補償限度額と取引実態が合っているか確認する
1取引先あたりの支払限度額は、保険の種類・プランによって設定できる上限が異なります。
主要取引先への売掛金の最大額が、設定できる補償限度額を大きく超えている場合、保険があっても損失の一部しかカバーできません。取引先ごとの売掛金の推移を確認し、補償額が実態に見合っているかを確認してください。
建設業特有の手続き要件を理解しておく
建設業の工事代金債権は、「出来高の認定」または「検収の完了」後に一定期間内に発行された請求書が必要とされる場合があります。
この手続きを日頃から適切に行っていない場合、いざ事故が発生しても書類が揃わず、補償を受けられない可能性があります。加入前に自社の請求書発行フローを確認しておきましょう。
既に経営セーフティ共済に加入している場合も別途確認する
経営セーフティ共済は「倒産が起きたときの資金調達手段」であり、取引信用保険は「損失そのものを補填する保険」です。

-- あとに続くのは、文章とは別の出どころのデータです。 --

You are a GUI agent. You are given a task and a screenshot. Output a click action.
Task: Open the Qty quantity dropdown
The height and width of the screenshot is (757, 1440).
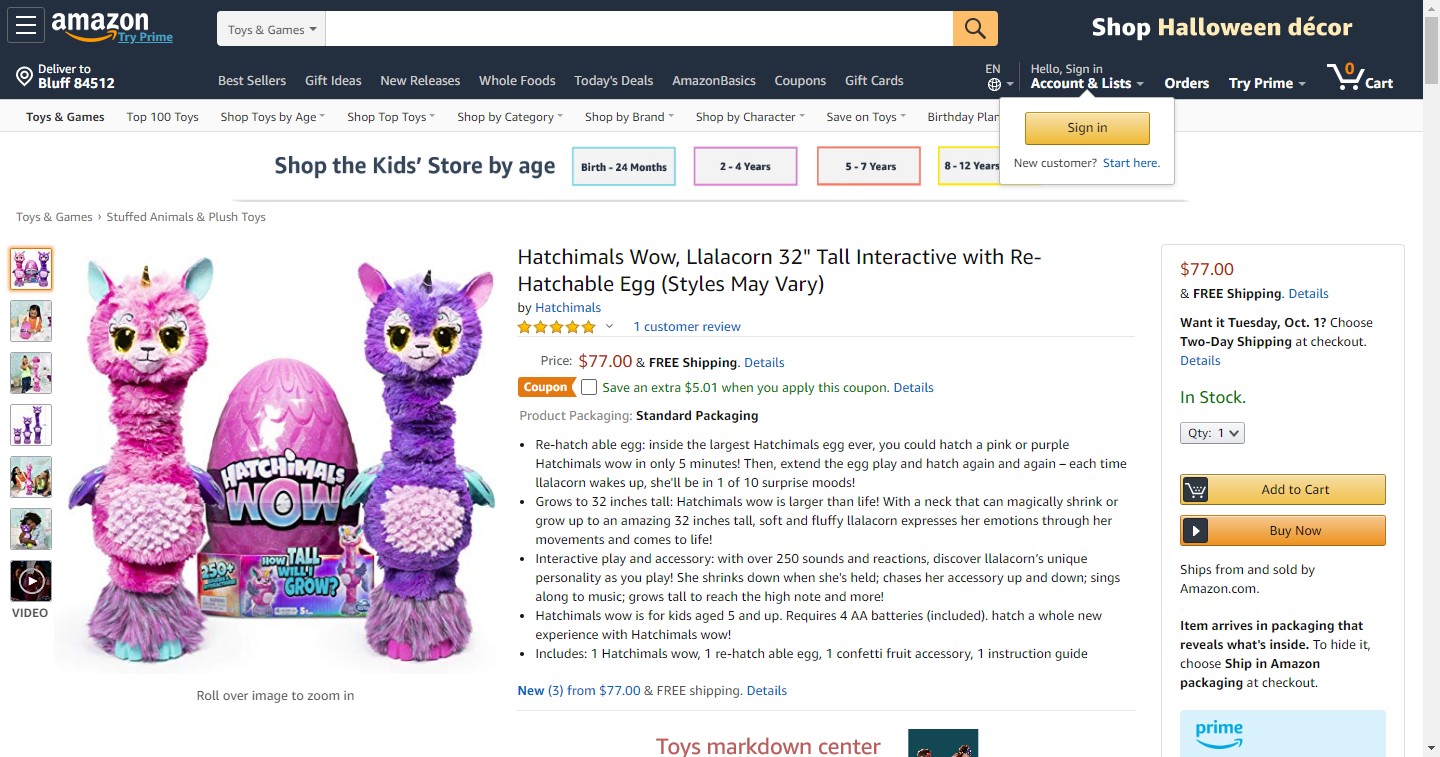tap(1212, 433)
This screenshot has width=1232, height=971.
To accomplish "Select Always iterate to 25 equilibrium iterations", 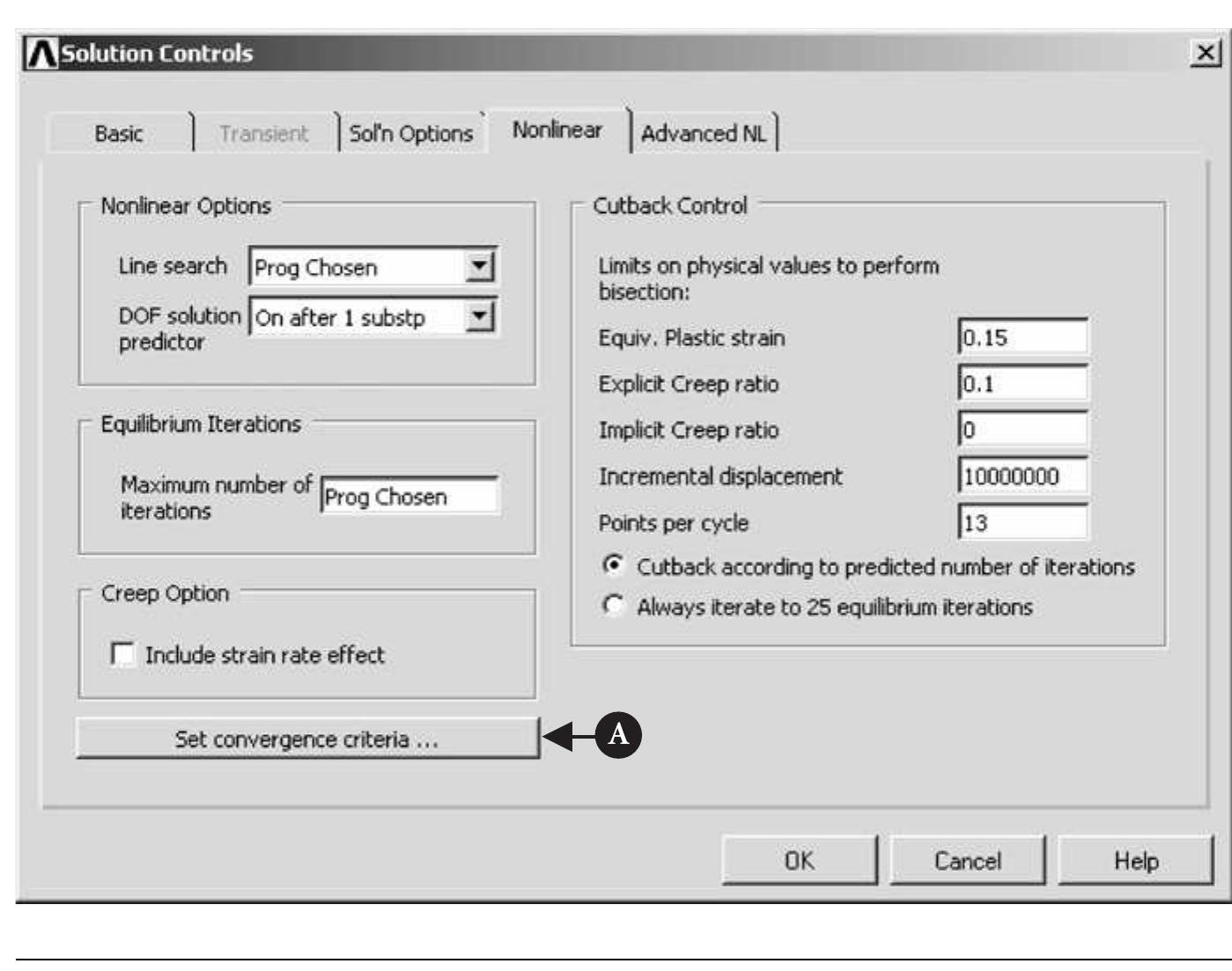I will [x=613, y=606].
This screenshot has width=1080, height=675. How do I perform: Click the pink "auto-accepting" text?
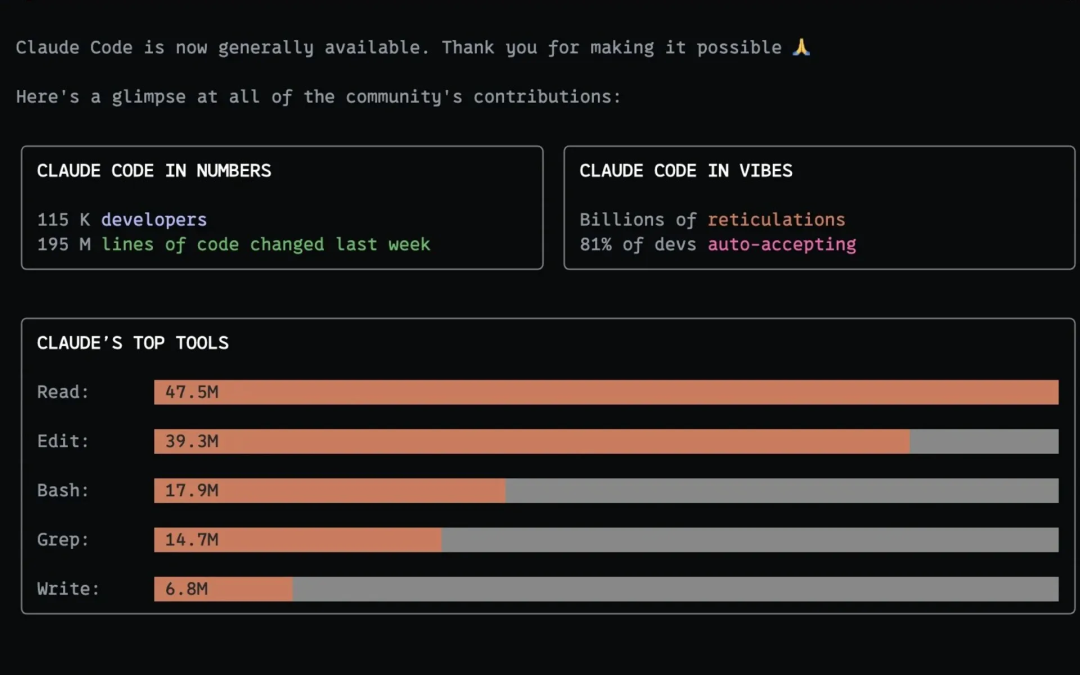(x=782, y=244)
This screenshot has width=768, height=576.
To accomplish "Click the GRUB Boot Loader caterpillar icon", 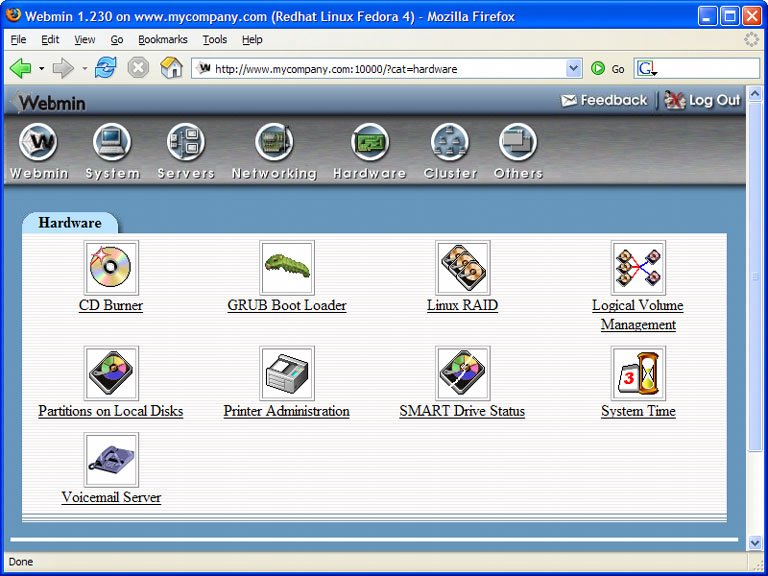I will (287, 267).
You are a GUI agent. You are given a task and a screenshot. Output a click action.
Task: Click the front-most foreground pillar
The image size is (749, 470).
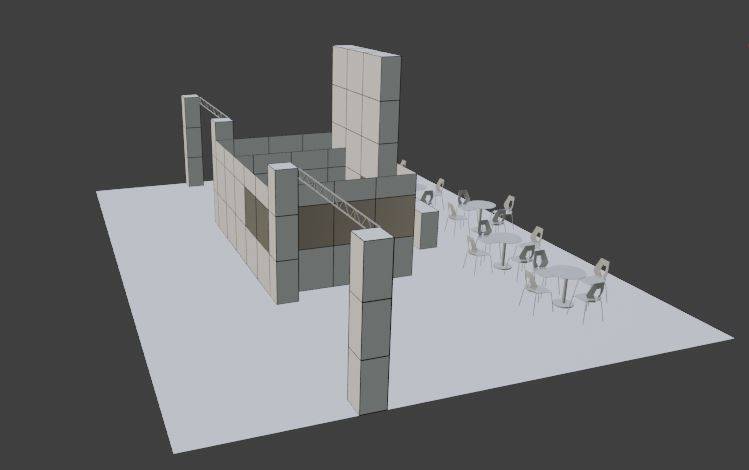(x=369, y=320)
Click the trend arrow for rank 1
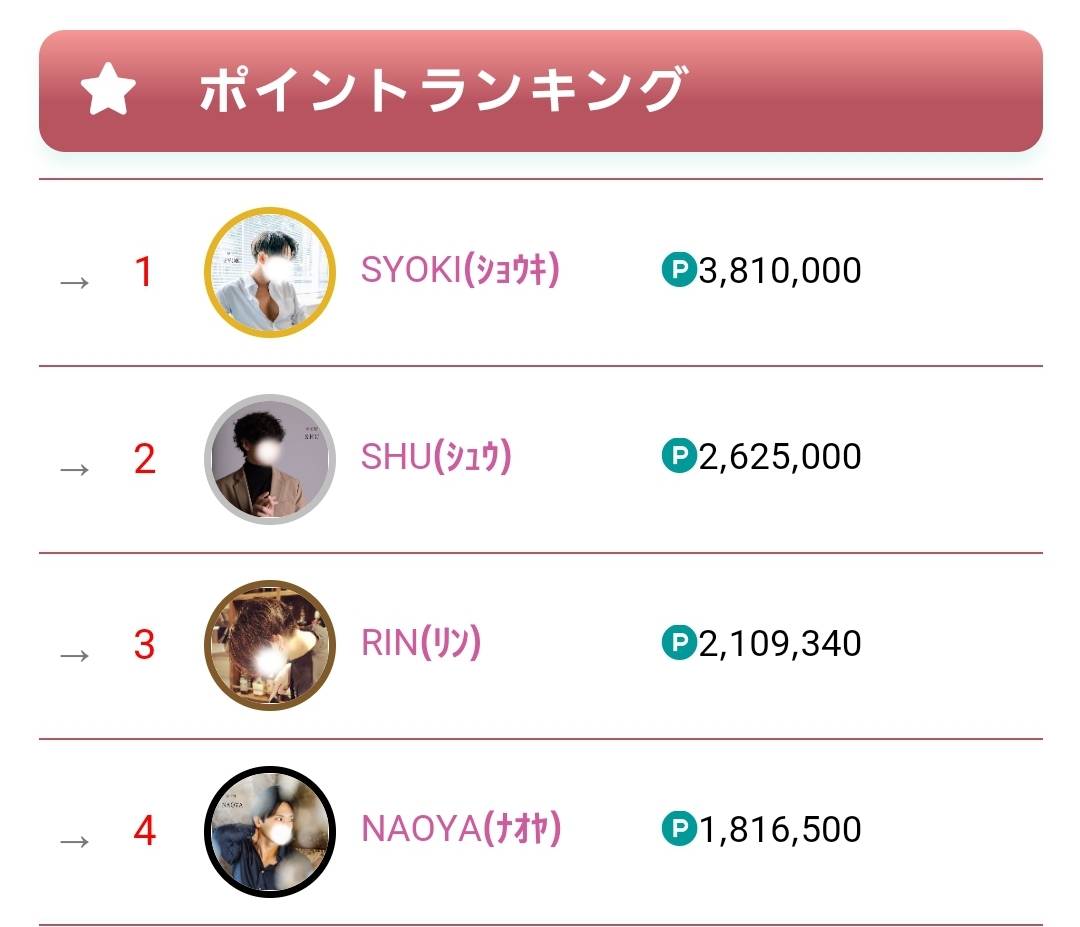 [x=75, y=282]
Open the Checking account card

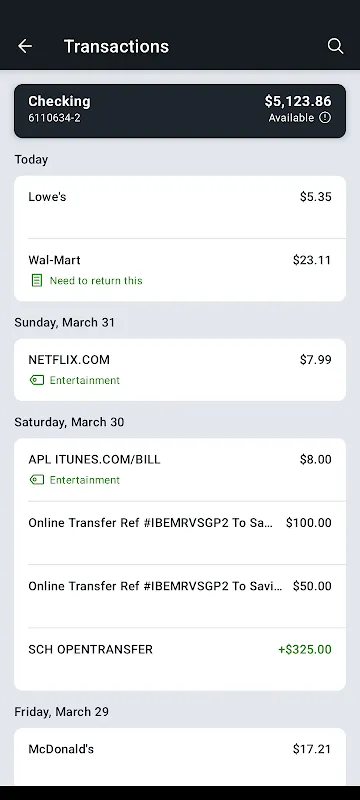(x=180, y=111)
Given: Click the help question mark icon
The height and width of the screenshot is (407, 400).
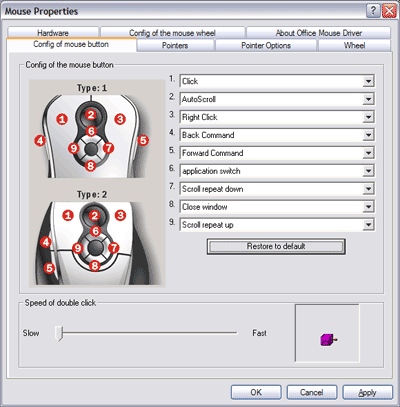Looking at the screenshot, I should click(x=373, y=11).
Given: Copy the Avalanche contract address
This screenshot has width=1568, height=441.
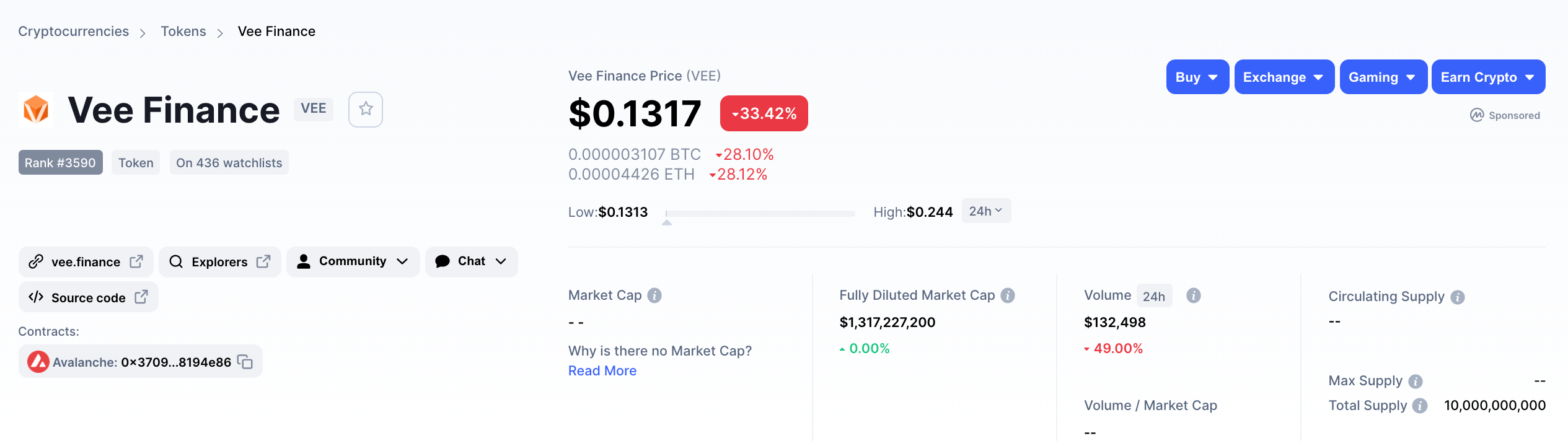Looking at the screenshot, I should [245, 362].
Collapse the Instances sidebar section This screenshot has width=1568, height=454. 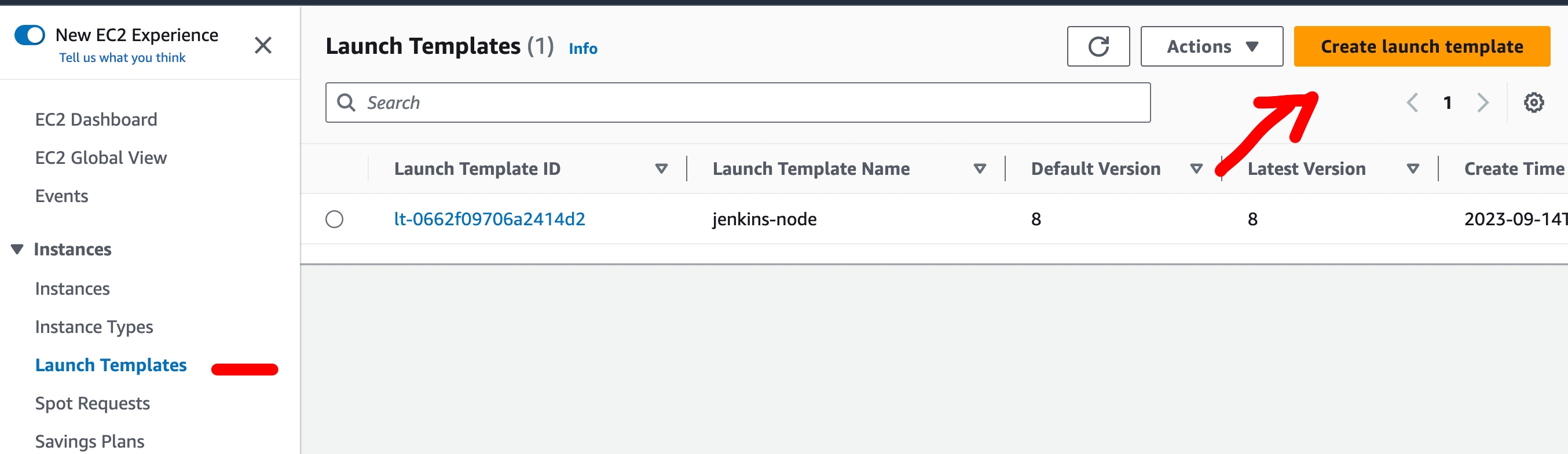[x=17, y=250]
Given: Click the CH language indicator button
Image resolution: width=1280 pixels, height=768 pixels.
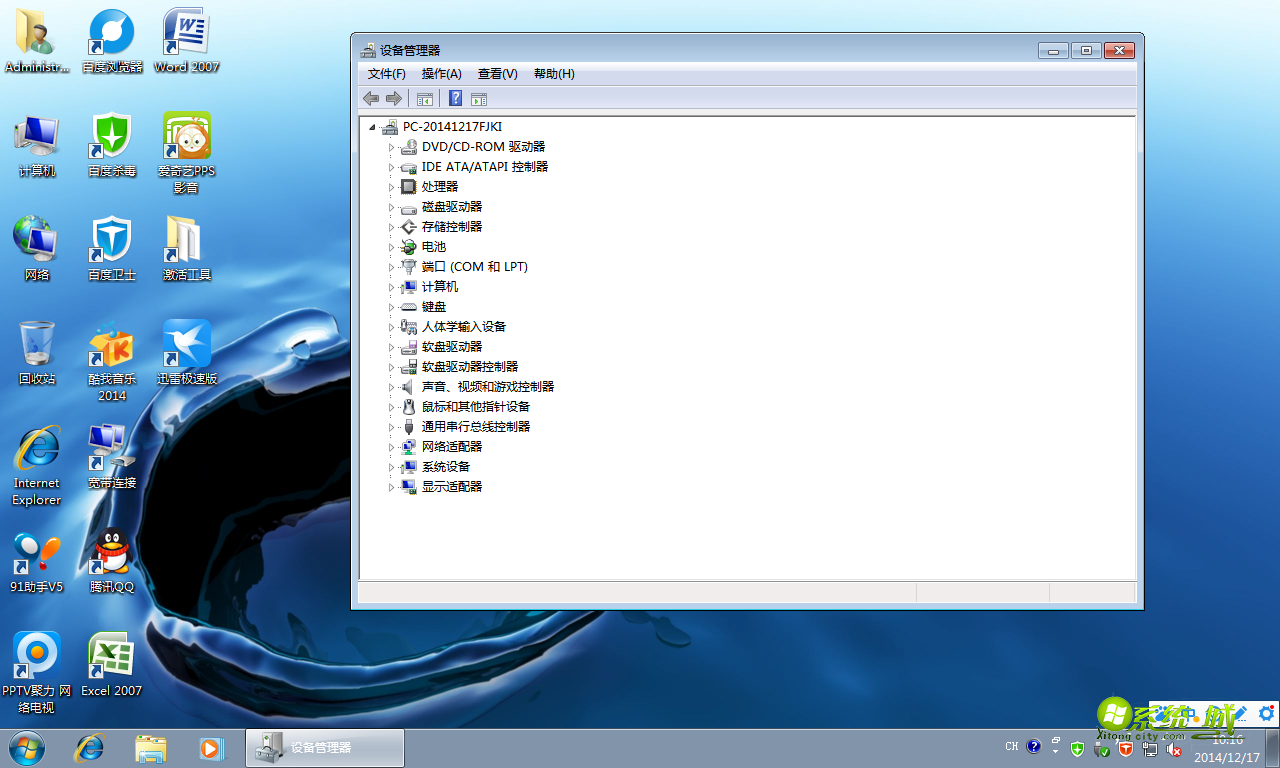Looking at the screenshot, I should 1011,746.
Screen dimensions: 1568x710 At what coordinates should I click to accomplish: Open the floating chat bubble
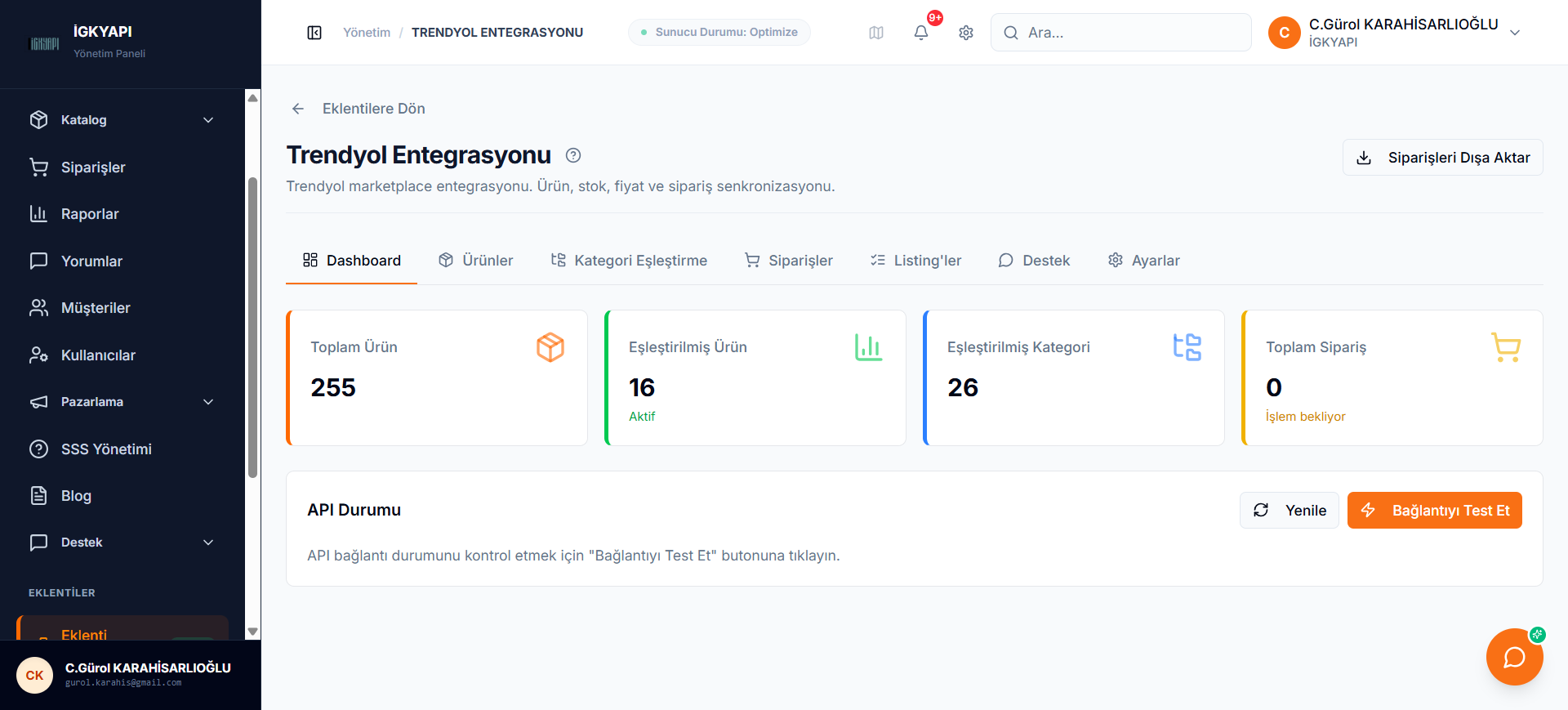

用途が異なるため、どちらかに加入していても、もう一方の必要性がなくなるわけではありません。
それぞれの制度の特性を理解した上で、自社のキャッシュフロー管理と合わせて検討することをおすすめします。
事故が起きた後の手続きフローを理解しておく
保険金を受け取るには、事故発生後にさまざまな書類の提出や手続きが必要になります。
加入時点で「どういう手順で保険金を請求するのか」「どんな書類が必要か」をあらかじめ把握しておくと、いざというときに慌てずに済みます。
日頃から取引先との契約書・注文書・請求書・納品書を整理しておくことが、事故時の対応スピードを左右します。
よくある質問(Q&A)
まとめ


この記事では、建設業における取引先倒産・支払遅延リスクと、取引信用保険の基本的な仕組みを解説しました。
まず覚えておきたいのは、建設業は業界構造上、連鎖倒産リスクが特に高い業種だということです。
工事を完成させても代金を受け取るまでに時間がかかり、その間のリスクは常に存在しています。
次に、取引信用保険は「損失を補填する保険」、経営セーフティ共済は「倒産時の資金を借り入れる制度」という性質の違いを理解し、自社の状況に合わせた備えを選ぶことが重要です。
どちらか一方で十分かどうかは、取引実態や財務状況によって異なります。
そして、保険が機能するかどうかは「日頃の書類管理」と「告知の正確さ」にかかっています。
請求書・請負契約書・出来高認定書類の整備が、いざというときの補償を左右します。
現在加入している保険で自社のリスクに十分対応できているか不安な場合は、保険証券を手元に出して補償内容を確認し、専門家(保険代理店・保険会社・FPなど)に相談することをおすすめします。